Nun bleibt noch die vage Hoffnung auf den DFB-Pokal, jenen Wettbewerb, in dem die Dortmunder in den vergangenen beiden Jahren jeweils im Endspiel unterlagen. Auf das Halbfinale bei Hertha BSC Berlin freut sich daher erstmal niemand nach dieser grossen Enttäuschung an der Anfield Road. Nur die Erinnerungen an einen magischen Ort, die bleiben den Spielern und dem Trainer.
«Hut ab!» – was die Trainer sagten
Thomas Tuchel (Borussia Dortmund):
«Das fühlt sich sehr bescheiden an. Wir müssen einfach zugeben, dass wir ab dem 3:1 nicht mehr damit klar kamen, mit wie viel Risiko Liverpool dann gespielt hat. Unser Selbstvertrauen in unseren Ballbesitz war dann unter Stress und Druck nicht mehr gut, sodass irgendwann der schlimmste Fall eingetreten ist. Interessant wird jetzt sein, wie wir damit gemeinschaftlich umgehen und wie viel Energie uns das kostet.»
Jürgen Klopp (FC Liverpool):
«Im Moment bin ich eher ruhig und müde, das Adrenalin ist nach Spielschluss aus dem Körper geflossen. Es ging nicht darum, zu zeigen, dass wir besser als Dortmund sind – das sind wir nicht. Das Spiel hätte auch 3:3 ausgehen können, das wäre auch ein geiles Spiel gewesen. Aber das 4:3 ist cool und am Ende nicht unverdient.
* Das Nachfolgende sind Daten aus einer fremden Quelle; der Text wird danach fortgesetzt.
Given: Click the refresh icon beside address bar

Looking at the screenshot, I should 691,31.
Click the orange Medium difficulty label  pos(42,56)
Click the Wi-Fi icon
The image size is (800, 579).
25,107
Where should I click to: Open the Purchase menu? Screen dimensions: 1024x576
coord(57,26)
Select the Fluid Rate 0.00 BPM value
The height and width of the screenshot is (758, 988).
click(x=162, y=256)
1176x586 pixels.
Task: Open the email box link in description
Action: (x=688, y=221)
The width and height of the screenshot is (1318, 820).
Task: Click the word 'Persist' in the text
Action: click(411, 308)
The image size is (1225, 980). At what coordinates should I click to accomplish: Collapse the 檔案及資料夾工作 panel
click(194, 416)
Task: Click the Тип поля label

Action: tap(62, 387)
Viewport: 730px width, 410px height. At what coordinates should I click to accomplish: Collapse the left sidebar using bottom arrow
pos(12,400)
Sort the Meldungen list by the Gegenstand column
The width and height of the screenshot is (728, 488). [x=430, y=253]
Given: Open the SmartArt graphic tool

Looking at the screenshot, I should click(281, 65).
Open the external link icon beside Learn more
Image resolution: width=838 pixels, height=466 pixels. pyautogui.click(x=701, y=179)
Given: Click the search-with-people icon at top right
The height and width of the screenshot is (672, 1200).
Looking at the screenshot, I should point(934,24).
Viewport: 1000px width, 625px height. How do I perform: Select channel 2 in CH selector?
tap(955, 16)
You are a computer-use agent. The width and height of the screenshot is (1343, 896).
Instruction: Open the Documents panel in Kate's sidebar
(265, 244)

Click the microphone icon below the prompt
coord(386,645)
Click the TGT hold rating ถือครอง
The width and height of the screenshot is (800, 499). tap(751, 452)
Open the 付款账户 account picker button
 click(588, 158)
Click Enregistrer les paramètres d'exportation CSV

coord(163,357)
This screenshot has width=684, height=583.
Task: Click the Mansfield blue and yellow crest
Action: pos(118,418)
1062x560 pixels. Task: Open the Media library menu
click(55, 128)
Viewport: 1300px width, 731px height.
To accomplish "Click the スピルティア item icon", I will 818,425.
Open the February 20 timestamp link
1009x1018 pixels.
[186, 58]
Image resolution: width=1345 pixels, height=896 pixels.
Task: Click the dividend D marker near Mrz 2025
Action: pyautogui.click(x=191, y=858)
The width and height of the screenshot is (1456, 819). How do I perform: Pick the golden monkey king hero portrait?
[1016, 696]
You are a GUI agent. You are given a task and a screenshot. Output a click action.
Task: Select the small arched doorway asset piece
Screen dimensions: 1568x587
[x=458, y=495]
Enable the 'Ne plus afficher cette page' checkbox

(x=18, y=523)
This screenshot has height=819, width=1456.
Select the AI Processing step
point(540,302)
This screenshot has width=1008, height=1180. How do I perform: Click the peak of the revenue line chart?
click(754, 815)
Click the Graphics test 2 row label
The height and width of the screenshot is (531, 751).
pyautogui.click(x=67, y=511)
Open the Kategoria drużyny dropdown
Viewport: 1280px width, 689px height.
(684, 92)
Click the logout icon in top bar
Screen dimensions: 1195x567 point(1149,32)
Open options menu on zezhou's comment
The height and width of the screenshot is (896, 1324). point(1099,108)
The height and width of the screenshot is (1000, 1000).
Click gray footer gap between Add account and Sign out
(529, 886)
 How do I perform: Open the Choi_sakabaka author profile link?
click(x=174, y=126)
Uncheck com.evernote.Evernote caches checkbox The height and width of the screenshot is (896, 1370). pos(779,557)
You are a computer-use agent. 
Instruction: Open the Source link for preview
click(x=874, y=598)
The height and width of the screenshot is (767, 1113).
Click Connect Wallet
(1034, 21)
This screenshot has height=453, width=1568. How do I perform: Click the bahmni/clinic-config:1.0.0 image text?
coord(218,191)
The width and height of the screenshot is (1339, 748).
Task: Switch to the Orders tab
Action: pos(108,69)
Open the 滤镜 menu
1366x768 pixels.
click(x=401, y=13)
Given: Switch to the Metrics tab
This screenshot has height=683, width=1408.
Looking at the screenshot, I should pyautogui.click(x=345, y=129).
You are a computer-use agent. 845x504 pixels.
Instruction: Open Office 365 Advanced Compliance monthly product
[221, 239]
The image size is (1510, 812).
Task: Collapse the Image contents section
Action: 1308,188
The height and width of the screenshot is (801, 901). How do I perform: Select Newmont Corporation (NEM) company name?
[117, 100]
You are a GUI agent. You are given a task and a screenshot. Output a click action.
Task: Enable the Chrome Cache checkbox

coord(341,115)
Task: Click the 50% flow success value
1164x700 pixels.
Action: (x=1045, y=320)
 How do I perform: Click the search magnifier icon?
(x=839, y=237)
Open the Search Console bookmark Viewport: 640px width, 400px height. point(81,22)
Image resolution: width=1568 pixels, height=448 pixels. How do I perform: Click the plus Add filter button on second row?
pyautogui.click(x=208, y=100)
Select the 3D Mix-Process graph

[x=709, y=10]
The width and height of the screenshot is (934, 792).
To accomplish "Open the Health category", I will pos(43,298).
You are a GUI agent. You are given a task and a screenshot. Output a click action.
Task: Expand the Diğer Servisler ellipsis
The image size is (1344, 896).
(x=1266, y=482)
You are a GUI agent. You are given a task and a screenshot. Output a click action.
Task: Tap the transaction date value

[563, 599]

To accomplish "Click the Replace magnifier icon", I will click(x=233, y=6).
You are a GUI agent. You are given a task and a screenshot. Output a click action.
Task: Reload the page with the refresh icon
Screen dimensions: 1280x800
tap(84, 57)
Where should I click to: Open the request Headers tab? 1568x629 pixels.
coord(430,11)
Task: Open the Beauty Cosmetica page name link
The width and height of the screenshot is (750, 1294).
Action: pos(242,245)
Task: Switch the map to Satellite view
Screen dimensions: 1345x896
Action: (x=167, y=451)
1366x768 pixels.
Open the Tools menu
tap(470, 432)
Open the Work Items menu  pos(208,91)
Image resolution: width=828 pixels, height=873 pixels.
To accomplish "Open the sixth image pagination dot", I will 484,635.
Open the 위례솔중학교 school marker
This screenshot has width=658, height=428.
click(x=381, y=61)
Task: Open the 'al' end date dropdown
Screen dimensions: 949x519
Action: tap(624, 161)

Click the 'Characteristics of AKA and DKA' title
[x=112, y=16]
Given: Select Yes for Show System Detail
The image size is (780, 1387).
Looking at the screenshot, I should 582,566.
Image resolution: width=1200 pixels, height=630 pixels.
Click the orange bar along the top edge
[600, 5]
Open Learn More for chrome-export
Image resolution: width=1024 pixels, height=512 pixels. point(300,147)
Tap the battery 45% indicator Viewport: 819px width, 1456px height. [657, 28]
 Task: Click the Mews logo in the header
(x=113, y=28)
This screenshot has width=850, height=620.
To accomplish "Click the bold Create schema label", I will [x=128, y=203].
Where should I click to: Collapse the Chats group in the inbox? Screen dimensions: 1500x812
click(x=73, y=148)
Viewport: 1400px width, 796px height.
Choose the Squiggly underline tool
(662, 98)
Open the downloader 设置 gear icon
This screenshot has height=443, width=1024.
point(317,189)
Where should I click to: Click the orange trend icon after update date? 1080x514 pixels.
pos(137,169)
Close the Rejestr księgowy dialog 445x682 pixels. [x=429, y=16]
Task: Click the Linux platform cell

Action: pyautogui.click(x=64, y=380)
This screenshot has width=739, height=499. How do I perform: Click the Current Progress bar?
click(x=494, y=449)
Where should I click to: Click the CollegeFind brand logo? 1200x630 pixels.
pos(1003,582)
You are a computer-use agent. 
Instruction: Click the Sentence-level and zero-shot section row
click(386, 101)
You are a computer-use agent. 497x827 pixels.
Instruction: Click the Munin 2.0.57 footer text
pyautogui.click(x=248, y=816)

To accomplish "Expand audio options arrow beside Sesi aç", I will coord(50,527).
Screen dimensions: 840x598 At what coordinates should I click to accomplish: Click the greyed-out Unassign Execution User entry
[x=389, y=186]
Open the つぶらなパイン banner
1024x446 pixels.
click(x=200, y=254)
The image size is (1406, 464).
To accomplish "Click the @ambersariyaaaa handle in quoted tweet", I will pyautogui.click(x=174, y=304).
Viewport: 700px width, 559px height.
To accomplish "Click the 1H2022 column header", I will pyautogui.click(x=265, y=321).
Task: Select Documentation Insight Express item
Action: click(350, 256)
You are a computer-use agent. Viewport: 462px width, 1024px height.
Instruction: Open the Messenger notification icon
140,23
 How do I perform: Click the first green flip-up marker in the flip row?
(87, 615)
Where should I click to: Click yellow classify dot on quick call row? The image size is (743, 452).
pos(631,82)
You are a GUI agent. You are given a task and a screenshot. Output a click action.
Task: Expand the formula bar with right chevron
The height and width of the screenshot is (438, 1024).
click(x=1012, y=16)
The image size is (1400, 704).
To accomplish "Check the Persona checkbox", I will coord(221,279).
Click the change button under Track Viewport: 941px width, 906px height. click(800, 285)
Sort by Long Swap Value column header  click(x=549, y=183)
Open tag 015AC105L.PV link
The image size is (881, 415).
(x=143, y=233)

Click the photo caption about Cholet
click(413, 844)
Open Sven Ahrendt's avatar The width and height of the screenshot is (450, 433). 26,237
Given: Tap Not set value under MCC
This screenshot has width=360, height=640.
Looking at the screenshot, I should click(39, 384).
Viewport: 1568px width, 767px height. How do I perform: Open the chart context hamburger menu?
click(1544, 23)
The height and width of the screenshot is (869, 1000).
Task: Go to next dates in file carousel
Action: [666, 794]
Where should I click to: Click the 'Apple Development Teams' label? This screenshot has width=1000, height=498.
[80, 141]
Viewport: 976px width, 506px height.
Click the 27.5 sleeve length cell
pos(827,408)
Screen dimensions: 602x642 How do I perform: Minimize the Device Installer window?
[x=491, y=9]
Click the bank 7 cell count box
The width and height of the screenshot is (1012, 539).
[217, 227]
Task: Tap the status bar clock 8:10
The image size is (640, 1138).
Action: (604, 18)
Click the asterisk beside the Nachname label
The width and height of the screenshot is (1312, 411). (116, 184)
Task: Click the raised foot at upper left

Es war hier heute eine fantastische Atmosphäre – Hut ab.»
FC Liverpool – Borussia Dortmund 4:3 (0:2)
45’000 Zuschauer. – SR Cakir (TUR).
Tore: 5. Mchitarjan 0:1. 8. Aubameyang 0:2. 48. Origi 1:2. 57. Reus 1:3. 66. Coutinho 2:3. 78. Sakho 3:3. 92. Lovren 4:3.
FC Liverpool: Mignolet; Clyne, Lovren, Sakho, Alberto Moreno; Milner, Can (80. Lucas); Lallana (62. Allen), Firmino (62. Sturridge), Coutinho; Origi.
Borussia Dortmund: Weidenfeller; Piszczek, Sokratis, Hummels, Schmelzer; Castro (82. Gündogan), Weigl; Mchitarjan, Kagawa (77. Ginter), Reus (83. Ramos); Aubameyang.
Bemerkungen: Liverpool ohne Henderson und Benteke (beide verletzt), Dortmund ohne Durm (verletzt) und Bürki (Ersatz).
FC Sevilla – Athletic Bilbao 1:2 (1:2, 0:0) n.V. | 5:4 n.P.
38’567 Zuschauer.
Tore: 57. Aduriz 0:1. 59. Gameiro 1:1. 80. Garcia 1:2.
Sparta Prag – Villarreal 2:4 (0:3)
18’201 Zuschauer.
Tore: 5. Bakambu 0:1. 43. Castillejo 0:2. 45. Lafata (Eigentor) 0:3. 49. Bakambu 0:4. 65. Dockal 1:4. 71. Krejci 2:4.
Schachtar Donezk – Sporting Braga 4:0 (2:0)
33’617 Zuschauer.
Tore: 25. Srna (Foulpenalty) 1:0. 43. Ricardo Ferreira (Eigentor) 2:0. 50. Kowalenko 3:0. 74. Ricardo Ferreira (Eigentor) 4:0.
Bemerkung: Das Spiel fand in Lwiw statt.